What is diabetes?
Diabetes is a chronic metabolic disorder for which there is no cure. Diabetes mellitus (DM), commonly referred to as diabetes, is a disease in which there are high blood sugar levels over a prolonged period. Normally the level of sugar, also called glucose, in our body is controlled by insulin. Insulin is a hormone that is produced by the pancreas gland in the abdomen. In a diabetic, the pancreas produces little or no insulin, or the body has become resistant to insulin – which of the two depends on the type of diabetes.
Anyone can get diabetes. Certain people are born more likely to develop diabetes, while others develop lifestyle habits that increase their risk of diabetes. The symptoms of diabetes can vary, ranging from mild to severe. In the long term, diabetes can cause a variety of health problems. That’s why it is important to treat diabetes.
The number of people diagnosed with diabetes in the UK is approximately four million.
Types of diabetes
There are two main types of diabetes – type 1 diabetes and type 2 diabetes . In type 1 diabetes, the body stops producing insulin. Type 2 diabetes is where the pancreas doesn’t produce enough insulin, or the body’s cells don’t react to insulin. This is known as insulin resistance. Type 2 diabetes is far more common than type 1, and tends to affect older and overweight people. However, because more and more people in our society are too heavy, type 2 diabetes is now becoming commoner amongst younger people.
Women can also develop diabetes during pregnancy. This type of diabetes is called gestational diabetes .
What causes diabetes?
As mentioned earlier, insulin plays an important role in controlling the use of glucose (sugar) in the body. When food is digested and carbohydrates enter our bloodstream, insulin moves glucose out of the blood and into cells, where it’s broken down to produce energy. That’s why after eating sweet foods such as candy, cake, jam or lemonade, but also rice, pasta, potatoes and bread, our blood sugar level rises. Insulin prevents our blood sugar from rising too high.
What causes type 1 diabetes?
Type 1 diabetes is an auto-immune disease. When you have an auto-immune disease, the white blood cells cannot distinguish between foreign substances and substances naturally occurring in the body, causing the good cells to be attacked. In type 1 diabetes, the body’s immune system attacks and destroys the cells that produce insulin. It’s not known precisely what causes type 1 diabetes. What we do know is that people with this type of diabetes often inherit a predisposition to the disease, which causes imbalances within their immune system. Type 1 diabetes has also been linked to viruses, environmental factors, and nutrients such as gluten or cow’s milk in baby food.

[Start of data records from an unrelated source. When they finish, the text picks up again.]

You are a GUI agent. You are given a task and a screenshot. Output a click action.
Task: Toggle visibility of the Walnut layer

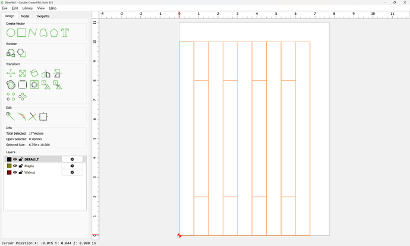pyautogui.click(x=15, y=172)
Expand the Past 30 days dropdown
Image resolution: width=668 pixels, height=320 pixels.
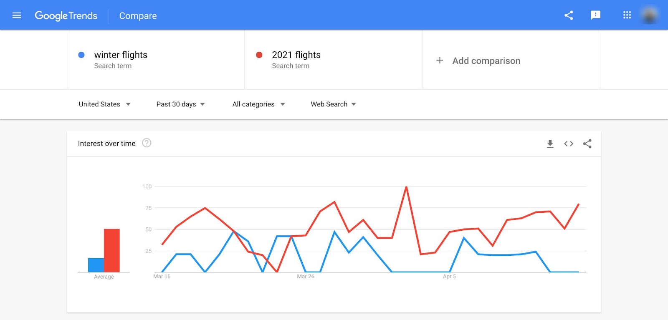point(180,104)
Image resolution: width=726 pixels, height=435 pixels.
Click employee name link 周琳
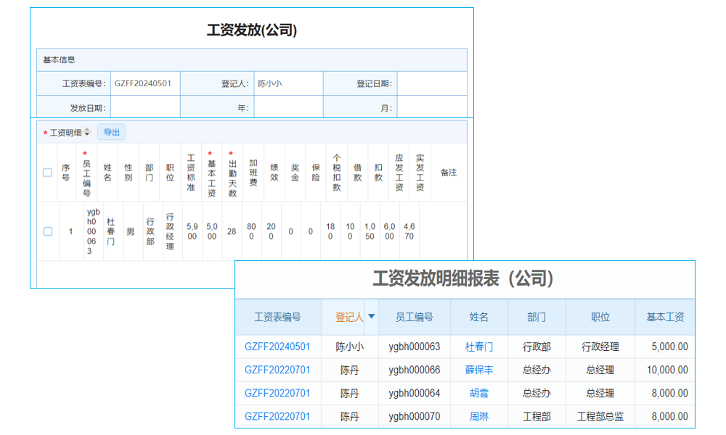[478, 416]
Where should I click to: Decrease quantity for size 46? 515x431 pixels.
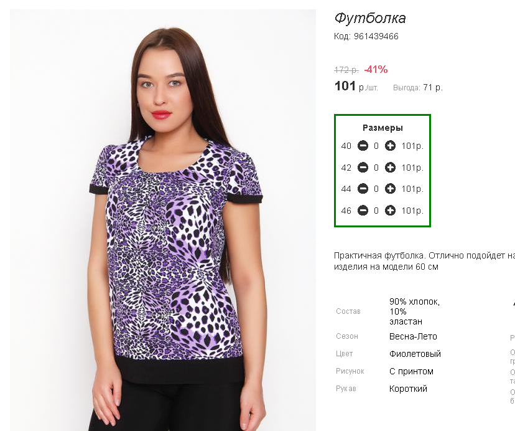pyautogui.click(x=363, y=211)
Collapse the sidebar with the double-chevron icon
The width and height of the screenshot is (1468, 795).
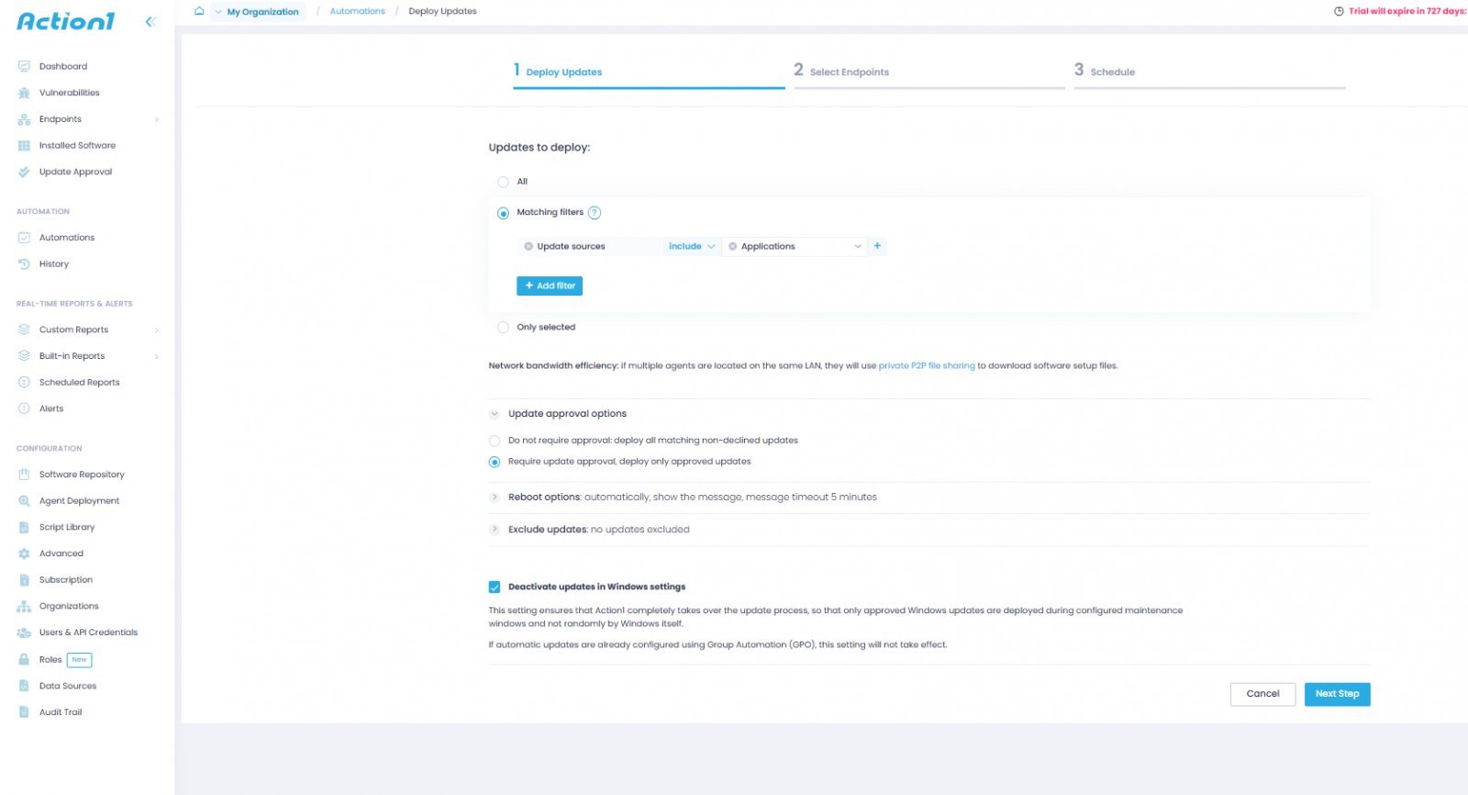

What causes type 2 diabetes?
Type 2 diabetes is especially common among the elderly population (in adults aged 40 years and over). Although it is thought that type 2 diabetes has a strong hereditary component, a number of lifestyle factors are also known to be important to the development of the disease. Being overweight and lack of exercise are primary risk factor for type 2 diabetes. Other risk factors include smoking and an unhealthy diet. In the UK, around 90% of all adults with diabetes have type 2.

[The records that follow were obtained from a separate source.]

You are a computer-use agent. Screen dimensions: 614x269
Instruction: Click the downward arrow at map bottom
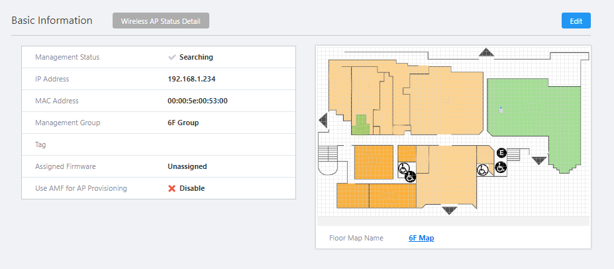tap(450, 211)
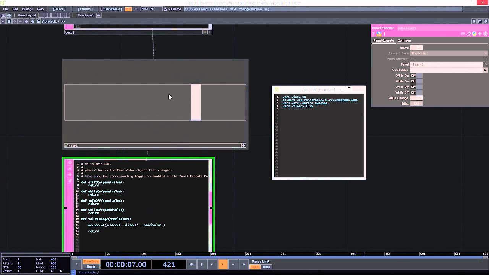Click slider1 viewer active plus icon
Screen dimensions: 489x275
point(243,146)
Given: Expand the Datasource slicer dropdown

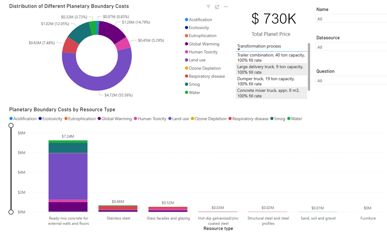Looking at the screenshot, I should tap(350, 48).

What causes gestational diabetes?
Gestational diabetes is caused by a change in the way a woman’s hormones respond to insulin during pregnancy. It usually arises in the second half of pregnancy and goes away as soon as the baby is born. However, having gestational diabetes increases the risk of type 2 diabetes five to ten years after pregnancy.
Symptoms of diabetes
Diabetes often goes unnoticed. In type 2 diabetes and gestational diabetes, the symptoms are usually not apparent. When patients do experience symptoms they are most likely to complain of:
- An increased need to urinate;
- Increased thirst;
- Dry mouth;
- Eye problems such as a burning sensation, or blurred, poor or double vision;
- Slow-healing sores or cuts;
- Recurring infections (e.g. bladder infection, fungal infection);
- Shortage of breath or leg pain when walking;
- Nausea or vomiting;
- Lack of appetite or increased appetite;
- Weight loss with no apparent reason.
Possible long-term complications include:
- Heart and vascular problems;
- Eye problems;
- Decreased kidney function;
- Foot problems such as reduced sensitivity, cold feet and discolouration;
- Erectile dysfunction and vaginal dryness.

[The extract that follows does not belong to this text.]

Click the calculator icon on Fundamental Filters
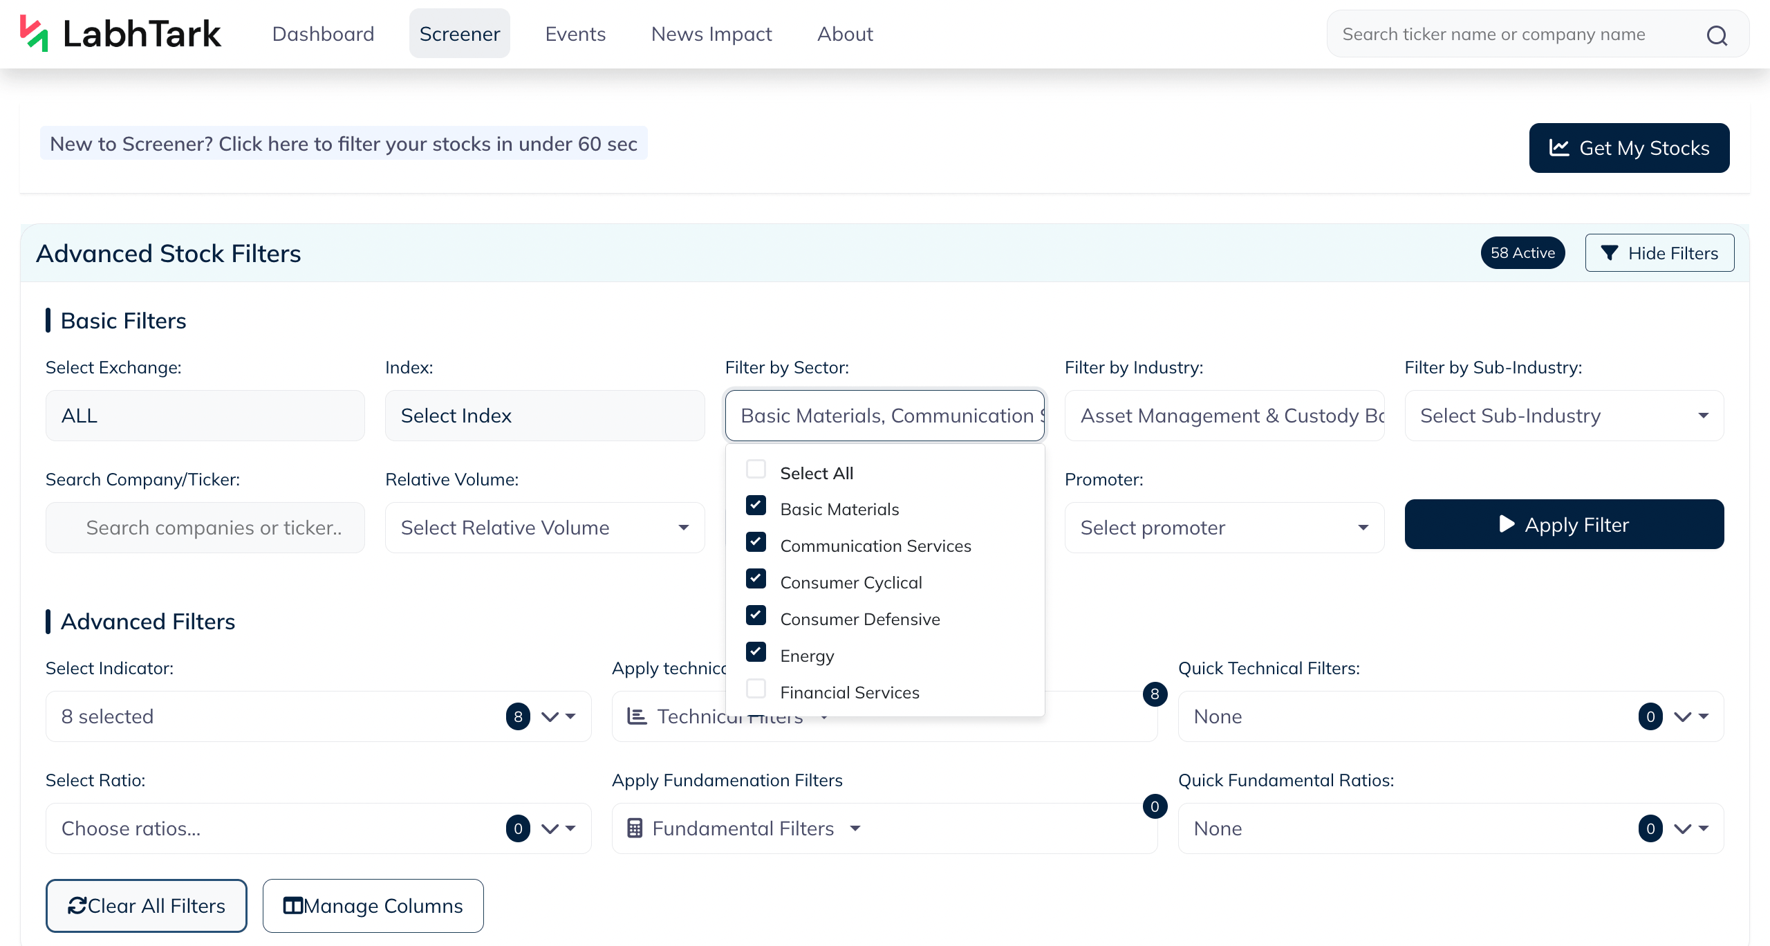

As far as we know, type 1 diabetes cannot be prevented. Fortunately, you can take steps to prevent or delay type 2 diabetes from developing, such as eating a healthier diet and increasing physical activity and weight loss. Considering the long-term complications of diabetes, you can see why it’s important to make instant lifestyle changes if one or more of these risk factors apply to you:
- A history of diabetes in your family;
- Fat belly;
- Lack of physical activity;
- Older than 40 years of age.
Three easy tips to prevent diabetes
You can reduce your risk of type 2 diabetes by making small changes in your lifestyle.
Here are three easy tips to get you started:
- Get at least 30 minutes of physical activity a day. You can do this by exercising more, but simple things such as taking the stairs instead of the elevator, walking or cycling while shopping instead of driving, avoiding sitting down for lengthy periods of time, and taking more breaks at work will also go a long way to prevent diabetes.
- Make healthy and varied food choices. Choose foods that are low in calories and high in fibre, and cut back on saturated fats.
- Quit smoking and reduce your alcohol intake.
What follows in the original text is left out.